• RECORDS SUPPLIED
========================

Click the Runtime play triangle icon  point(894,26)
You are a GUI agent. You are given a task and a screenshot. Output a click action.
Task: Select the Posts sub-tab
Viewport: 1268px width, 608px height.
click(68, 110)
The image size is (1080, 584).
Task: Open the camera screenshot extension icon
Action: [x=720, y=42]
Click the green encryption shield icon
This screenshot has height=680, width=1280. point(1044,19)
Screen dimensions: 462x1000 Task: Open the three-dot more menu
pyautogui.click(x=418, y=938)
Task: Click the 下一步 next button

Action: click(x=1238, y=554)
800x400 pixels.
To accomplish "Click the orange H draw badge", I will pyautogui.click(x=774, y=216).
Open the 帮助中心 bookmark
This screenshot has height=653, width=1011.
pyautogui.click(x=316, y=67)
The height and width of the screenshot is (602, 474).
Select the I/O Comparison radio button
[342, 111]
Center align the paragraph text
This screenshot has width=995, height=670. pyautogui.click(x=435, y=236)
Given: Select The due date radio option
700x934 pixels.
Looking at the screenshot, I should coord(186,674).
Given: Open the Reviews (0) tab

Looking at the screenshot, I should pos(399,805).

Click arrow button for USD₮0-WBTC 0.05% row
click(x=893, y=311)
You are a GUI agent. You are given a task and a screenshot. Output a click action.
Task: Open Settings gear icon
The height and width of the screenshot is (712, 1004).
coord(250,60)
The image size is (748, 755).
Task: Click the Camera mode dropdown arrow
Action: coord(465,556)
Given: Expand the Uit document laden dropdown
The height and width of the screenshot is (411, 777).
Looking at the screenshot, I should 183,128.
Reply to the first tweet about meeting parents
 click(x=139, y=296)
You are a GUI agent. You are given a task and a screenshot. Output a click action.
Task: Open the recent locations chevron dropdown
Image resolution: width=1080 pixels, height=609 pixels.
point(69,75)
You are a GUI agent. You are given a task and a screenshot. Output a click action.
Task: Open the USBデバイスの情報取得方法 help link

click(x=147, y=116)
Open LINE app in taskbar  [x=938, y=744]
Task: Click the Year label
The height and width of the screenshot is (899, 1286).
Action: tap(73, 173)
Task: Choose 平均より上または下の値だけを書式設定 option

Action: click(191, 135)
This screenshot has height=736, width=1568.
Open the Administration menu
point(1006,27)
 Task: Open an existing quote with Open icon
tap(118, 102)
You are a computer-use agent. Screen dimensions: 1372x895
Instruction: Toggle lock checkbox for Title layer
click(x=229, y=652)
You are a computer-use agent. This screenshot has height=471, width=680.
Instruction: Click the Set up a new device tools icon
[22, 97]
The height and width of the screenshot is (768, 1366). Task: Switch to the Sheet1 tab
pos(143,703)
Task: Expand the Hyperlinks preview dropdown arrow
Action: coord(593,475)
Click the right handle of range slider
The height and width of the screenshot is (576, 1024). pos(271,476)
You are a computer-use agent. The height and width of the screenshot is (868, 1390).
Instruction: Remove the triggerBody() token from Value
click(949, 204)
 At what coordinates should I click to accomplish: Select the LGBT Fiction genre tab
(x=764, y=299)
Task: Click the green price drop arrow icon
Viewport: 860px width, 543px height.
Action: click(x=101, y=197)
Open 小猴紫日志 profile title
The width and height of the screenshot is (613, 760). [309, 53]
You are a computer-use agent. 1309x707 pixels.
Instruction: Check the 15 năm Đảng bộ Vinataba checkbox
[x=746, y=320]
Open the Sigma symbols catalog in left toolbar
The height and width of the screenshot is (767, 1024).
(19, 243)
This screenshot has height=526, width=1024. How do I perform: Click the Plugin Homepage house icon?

========================

Extract all of the data shown above without alteration.

• ANSWER BOX
Click the Runtime play triangle icon  point(894,26)
You are a GUI agent. You are given a task and a screenshot. Output a click action.
Task: Select the Posts sub-tab
Viewport: 1268px width, 608px height.
click(68, 110)
The image size is (1080, 584).
Task: Open the camera screenshot extension icon
Action: [x=720, y=42]
Click the green encryption shield icon
This screenshot has height=680, width=1280. point(1044,19)
Screen dimensions: 462x1000 Task: Open the three-dot more menu
pyautogui.click(x=418, y=938)
Task: Click the 下一步 next button

Action: click(x=1238, y=554)
800x400 pixels.
To accomplish "Click the orange H draw badge", I will pyautogui.click(x=774, y=216).
Open the 帮助中心 bookmark
This screenshot has height=653, width=1011.
pyautogui.click(x=316, y=67)
The height and width of the screenshot is (602, 474).
Select the I/O Comparison radio button
[342, 111]
Center align the paragraph text
This screenshot has width=995, height=670. pyautogui.click(x=435, y=236)
Given: Select The due date radio option
700x934 pixels.
Looking at the screenshot, I should coord(186,674).
Given: Open the Reviews (0) tab

Looking at the screenshot, I should pos(399,805).

Click arrow button for USD₮0-WBTC 0.05% row
click(x=893, y=311)
You are a GUI agent. You are given a task and a screenshot. Output a click action.
Task: Open Settings gear icon
The height and width of the screenshot is (712, 1004).
coord(250,60)
The image size is (748, 755).
Task: Click the Camera mode dropdown arrow
Action: coord(465,556)
Given: Expand the Uit document laden dropdown
The height and width of the screenshot is (411, 777).
Looking at the screenshot, I should 183,128.
Reply to the first tweet about meeting parents
 click(x=139, y=296)
You are a GUI agent. You are given a task and a screenshot. Output a click action.
Task: Open the recent locations chevron dropdown
Image resolution: width=1080 pixels, height=609 pixels.
point(69,75)
You are a GUI agent. You are given a task and a screenshot. Output a click action.
Task: Open the USBデバイスの情報取得方法 help link

click(x=147, y=116)
Open LINE app in taskbar  [x=938, y=744]
Task: Click the Year label
The height and width of the screenshot is (899, 1286).
Action: tap(73, 173)
Task: Choose 平均より上または下の値だけを書式設定 option

Action: click(191, 135)
This screenshot has height=736, width=1568.
Open the Administration menu
point(1006,27)
 Task: Open an existing quote with Open icon
tap(118, 102)
You are a computer-use agent. Screen dimensions: 1372x895
Instruction: Toggle lock checkbox for Title layer
click(x=229, y=652)
You are a computer-use agent. This screenshot has height=471, width=680.
Instruction: Click the Set up a new device tools icon
[22, 97]
The height and width of the screenshot is (768, 1366). Task: Switch to the Sheet1 tab
pos(143,703)
Task: Expand the Hyperlinks preview dropdown arrow
Action: coord(593,475)
Click the right handle of range slider
The height and width of the screenshot is (576, 1024). pos(271,476)
You are a computer-use agent. The height and width of the screenshot is (868, 1390).
Instruction: Remove the triggerBody() token from Value
click(949, 204)
 At what coordinates should I click to accomplish: Select the LGBT Fiction genre tab
(x=764, y=299)
Task: Click the green price drop arrow icon
Viewport: 860px width, 543px height.
Action: click(x=101, y=197)
Open 小猴紫日志 profile title
The width and height of the screenshot is (613, 760). [309, 53]
You are a computer-use agent. 1309x707 pixels.
Instruction: Check the 15 năm Đảng bộ Vinataba checkbox
[x=746, y=320]
Open the Sigma symbols catalog in left toolbar
The height and width of the screenshot is (767, 1024).
(19, 243)
This screenshot has height=526, width=1024. How do I perform: Click the Plugin Homepage house icon?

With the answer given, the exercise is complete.